冬になったら、また、毎日、雪堀り。
今年は大雪になるのかしら?いきなりの大雪は困るわ。
年をとったら、雪の降らない、もっとあったかいところで暮らしたくない?
あなたはどう思う?
新潟のむかし話「鳥のみじさま」を読んだ人々は、みな、口々に言うのだった。
「ちっちゃい鳥の歌がおもしろくて、じさまがあははと笑った拍子に、鳥を飲み込んでしまうなんて。じさまも鳥もびっくりだったでしょうね。」
「じさまはあわてて吐き出そうとしたのよね。」
「でも鳥は、『じさま。おれのことは、このままで かまわね。じさまの はらの中でくらせます すけ』だなんて。そんなにあわてなかったよ。鳥はどういうつもりだったのかしら?」
そこで、私は、じさまに飲み込まれた鳥に取材を試みた。以下は、のまればば鳥の陳述である。
空を飛ぶのは楽しいよ。気持ちいいよ。どこまでも行けるよ。
山を越えて。海を越えて。いっぱい飛んだよ。毎日。毎日。
あーあ、おなかがすいた。さーて、山にもどって、ごはんにしようかな。
あたしは、あーあ、と口を開けたんだ。そしたら、なんか口に飛び込んできたよ。おなかがすいていたから、むしゃむしゃっと食べた。うんまい。
また、飛んで来たぞ。あ、みつばちだ。口を開けた。食べた。うんまい。
また、いっぱい飛んで来た。みつばちの群れだ。あーん。あーん。食べた。食べた。うんまーい。

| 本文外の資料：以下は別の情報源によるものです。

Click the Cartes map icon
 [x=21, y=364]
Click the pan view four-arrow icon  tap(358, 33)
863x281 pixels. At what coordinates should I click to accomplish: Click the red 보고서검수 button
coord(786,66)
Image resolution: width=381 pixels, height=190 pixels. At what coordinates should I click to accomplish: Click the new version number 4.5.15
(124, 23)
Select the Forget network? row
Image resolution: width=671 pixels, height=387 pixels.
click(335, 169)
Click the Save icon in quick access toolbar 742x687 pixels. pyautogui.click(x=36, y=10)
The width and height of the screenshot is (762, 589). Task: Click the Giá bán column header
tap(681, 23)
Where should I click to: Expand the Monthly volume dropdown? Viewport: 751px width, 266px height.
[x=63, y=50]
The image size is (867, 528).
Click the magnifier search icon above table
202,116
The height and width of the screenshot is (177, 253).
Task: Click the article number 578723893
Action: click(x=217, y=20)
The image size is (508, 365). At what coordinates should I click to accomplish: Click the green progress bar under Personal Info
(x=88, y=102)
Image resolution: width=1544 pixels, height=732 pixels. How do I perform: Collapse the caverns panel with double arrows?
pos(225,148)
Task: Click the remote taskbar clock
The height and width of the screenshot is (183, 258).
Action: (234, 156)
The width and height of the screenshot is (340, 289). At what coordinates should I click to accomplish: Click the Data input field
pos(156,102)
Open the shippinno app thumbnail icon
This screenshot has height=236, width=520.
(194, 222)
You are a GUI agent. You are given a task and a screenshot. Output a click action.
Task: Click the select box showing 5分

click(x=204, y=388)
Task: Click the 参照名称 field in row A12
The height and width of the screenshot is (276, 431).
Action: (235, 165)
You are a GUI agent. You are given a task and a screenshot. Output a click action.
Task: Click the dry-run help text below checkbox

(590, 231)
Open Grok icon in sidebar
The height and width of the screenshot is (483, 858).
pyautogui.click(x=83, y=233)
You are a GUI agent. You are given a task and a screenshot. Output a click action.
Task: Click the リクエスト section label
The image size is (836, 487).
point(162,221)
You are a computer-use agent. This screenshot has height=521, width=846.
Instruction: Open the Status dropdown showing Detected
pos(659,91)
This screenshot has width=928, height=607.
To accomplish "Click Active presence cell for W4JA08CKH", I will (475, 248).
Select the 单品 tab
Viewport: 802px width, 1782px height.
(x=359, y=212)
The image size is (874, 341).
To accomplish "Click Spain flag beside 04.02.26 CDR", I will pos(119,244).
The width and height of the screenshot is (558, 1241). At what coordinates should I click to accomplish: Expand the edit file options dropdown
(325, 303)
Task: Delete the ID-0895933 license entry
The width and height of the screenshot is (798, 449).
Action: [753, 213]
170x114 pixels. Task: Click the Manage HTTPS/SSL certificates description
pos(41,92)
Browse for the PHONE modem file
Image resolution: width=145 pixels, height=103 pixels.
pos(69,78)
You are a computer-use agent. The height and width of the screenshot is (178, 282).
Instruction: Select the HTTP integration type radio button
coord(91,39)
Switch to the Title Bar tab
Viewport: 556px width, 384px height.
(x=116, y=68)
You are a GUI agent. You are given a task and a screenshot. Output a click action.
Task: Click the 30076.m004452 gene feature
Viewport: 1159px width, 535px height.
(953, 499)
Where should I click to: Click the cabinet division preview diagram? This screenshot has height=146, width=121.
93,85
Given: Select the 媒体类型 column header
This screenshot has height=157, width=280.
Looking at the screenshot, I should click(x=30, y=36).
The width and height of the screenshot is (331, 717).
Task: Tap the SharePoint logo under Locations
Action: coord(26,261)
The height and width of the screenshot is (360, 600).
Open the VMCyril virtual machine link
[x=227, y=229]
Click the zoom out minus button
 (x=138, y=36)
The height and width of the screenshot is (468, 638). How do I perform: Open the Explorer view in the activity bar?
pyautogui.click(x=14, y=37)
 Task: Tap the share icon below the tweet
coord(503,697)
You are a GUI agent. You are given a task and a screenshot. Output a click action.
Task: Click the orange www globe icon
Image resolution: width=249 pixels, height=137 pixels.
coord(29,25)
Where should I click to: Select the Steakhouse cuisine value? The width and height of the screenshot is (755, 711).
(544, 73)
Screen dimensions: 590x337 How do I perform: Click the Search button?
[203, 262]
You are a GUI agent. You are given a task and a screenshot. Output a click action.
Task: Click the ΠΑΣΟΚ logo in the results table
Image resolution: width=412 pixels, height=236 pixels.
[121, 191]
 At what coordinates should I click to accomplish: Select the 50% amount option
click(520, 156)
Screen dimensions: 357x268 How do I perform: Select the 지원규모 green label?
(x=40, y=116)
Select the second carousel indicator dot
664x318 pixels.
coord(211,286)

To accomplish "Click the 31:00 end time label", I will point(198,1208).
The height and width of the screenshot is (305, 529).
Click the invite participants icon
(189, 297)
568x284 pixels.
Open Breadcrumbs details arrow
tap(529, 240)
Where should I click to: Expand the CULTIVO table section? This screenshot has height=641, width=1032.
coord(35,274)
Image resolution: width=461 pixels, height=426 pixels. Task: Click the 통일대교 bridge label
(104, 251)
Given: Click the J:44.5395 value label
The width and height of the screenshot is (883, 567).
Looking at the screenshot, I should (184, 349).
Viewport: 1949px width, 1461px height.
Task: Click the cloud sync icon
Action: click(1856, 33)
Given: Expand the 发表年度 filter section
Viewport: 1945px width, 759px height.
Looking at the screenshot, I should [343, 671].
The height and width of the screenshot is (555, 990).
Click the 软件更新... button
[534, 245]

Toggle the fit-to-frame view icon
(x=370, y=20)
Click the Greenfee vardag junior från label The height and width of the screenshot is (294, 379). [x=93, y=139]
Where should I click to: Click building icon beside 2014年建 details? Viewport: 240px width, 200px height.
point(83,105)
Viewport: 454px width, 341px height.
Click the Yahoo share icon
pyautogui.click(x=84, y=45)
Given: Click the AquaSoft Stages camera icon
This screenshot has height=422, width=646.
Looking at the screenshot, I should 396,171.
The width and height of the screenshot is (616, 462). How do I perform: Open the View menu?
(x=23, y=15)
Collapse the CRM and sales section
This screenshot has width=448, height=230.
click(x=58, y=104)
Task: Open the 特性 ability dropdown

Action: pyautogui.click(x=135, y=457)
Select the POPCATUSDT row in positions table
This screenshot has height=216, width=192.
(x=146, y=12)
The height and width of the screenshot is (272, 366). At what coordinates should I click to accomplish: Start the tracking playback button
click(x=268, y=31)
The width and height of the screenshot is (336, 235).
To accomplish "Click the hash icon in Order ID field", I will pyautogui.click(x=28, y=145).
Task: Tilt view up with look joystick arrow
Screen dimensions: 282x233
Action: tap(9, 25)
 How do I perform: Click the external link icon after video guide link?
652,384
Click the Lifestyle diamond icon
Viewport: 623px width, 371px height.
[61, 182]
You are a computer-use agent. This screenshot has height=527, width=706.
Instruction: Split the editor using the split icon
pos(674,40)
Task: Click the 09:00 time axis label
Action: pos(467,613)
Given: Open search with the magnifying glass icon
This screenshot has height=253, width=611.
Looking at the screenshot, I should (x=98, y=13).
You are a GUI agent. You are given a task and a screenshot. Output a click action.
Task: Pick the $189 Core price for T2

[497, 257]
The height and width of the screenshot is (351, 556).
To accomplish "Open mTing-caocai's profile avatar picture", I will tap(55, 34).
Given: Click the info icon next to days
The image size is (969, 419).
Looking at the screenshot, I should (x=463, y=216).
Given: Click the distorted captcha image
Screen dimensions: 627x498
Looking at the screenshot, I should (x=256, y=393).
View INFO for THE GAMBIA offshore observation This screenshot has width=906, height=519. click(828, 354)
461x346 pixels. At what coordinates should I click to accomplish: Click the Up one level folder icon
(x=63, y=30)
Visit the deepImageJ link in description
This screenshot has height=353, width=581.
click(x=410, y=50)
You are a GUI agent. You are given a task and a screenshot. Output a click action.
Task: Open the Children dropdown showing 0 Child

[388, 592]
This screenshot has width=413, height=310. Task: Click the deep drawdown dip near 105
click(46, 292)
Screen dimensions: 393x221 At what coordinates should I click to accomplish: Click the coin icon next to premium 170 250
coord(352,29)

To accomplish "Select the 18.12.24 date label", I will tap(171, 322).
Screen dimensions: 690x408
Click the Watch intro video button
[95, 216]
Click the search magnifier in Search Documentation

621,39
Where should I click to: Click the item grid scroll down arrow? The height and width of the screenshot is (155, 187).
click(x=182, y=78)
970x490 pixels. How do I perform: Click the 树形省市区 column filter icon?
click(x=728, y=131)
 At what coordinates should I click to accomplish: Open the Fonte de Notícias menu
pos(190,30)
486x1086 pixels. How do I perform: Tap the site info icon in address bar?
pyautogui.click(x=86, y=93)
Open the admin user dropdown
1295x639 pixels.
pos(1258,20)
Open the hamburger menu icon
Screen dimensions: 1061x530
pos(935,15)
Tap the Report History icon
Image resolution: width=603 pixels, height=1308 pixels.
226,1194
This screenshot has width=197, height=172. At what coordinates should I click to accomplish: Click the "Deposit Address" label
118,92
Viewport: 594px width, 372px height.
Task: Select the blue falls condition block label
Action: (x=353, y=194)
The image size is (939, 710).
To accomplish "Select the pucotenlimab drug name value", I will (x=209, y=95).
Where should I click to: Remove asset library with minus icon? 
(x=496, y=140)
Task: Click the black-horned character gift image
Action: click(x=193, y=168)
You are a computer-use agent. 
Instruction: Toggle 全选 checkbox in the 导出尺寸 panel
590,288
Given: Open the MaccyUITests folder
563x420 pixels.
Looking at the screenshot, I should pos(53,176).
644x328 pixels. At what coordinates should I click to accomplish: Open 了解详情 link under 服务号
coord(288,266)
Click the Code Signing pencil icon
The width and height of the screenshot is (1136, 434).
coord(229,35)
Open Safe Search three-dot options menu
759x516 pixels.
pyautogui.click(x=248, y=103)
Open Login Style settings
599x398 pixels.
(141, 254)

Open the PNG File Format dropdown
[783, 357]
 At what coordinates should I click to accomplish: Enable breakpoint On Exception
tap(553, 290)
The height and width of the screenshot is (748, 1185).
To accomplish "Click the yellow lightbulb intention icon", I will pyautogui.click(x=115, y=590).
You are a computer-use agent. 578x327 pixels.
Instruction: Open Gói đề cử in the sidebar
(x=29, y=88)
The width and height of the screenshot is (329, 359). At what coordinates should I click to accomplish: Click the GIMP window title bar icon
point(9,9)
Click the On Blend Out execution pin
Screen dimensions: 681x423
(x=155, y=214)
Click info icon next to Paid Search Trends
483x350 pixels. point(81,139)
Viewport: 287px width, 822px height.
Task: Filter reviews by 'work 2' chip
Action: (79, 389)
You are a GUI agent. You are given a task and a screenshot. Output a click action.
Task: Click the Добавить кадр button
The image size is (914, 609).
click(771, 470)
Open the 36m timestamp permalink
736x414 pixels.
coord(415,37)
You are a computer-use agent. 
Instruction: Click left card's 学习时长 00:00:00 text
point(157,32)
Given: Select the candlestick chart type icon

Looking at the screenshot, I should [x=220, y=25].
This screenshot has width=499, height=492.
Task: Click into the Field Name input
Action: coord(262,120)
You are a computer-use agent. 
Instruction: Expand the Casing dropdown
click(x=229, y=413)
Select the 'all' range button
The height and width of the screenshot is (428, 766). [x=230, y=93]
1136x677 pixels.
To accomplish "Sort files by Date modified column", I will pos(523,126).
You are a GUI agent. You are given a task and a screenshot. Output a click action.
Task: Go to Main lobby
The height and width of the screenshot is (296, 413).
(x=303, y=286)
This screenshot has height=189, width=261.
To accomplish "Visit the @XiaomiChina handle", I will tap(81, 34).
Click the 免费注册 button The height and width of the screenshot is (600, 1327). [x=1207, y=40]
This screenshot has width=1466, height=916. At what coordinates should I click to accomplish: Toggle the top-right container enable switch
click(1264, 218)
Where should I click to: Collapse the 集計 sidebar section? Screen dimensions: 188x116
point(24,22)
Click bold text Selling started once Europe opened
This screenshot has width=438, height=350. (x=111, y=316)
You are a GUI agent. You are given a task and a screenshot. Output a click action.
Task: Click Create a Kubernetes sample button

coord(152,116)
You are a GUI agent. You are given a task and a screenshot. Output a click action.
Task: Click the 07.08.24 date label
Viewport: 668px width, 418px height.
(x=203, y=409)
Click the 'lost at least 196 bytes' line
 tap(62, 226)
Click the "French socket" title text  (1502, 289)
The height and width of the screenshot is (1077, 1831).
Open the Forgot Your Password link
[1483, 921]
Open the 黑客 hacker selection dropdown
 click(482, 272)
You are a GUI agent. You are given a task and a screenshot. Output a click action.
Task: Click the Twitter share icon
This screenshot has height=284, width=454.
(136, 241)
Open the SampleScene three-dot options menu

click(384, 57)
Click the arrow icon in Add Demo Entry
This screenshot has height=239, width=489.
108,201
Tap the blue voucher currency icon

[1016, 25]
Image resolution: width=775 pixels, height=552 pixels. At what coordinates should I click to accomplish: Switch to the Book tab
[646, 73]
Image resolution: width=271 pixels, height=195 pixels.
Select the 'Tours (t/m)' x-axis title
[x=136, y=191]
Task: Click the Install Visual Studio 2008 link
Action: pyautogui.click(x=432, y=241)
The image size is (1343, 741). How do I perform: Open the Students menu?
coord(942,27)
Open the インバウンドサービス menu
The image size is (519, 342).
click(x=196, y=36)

あたしが口を開けていると、みつばちが次々にあたしの口の中に入ってきたー。あたしは、次々に、みんな食べた。
あーあ、うんまい。うんまい。おいしかった。
あたしは、おなかいっぱいになった。
こんなにおいしいごちそうは久しぶりだ。
みつばちは、おいしいんだなあ。
よーし。森に行って、もっと、みつばちを探そおっと。あたしはみつばちの巣を探したよ。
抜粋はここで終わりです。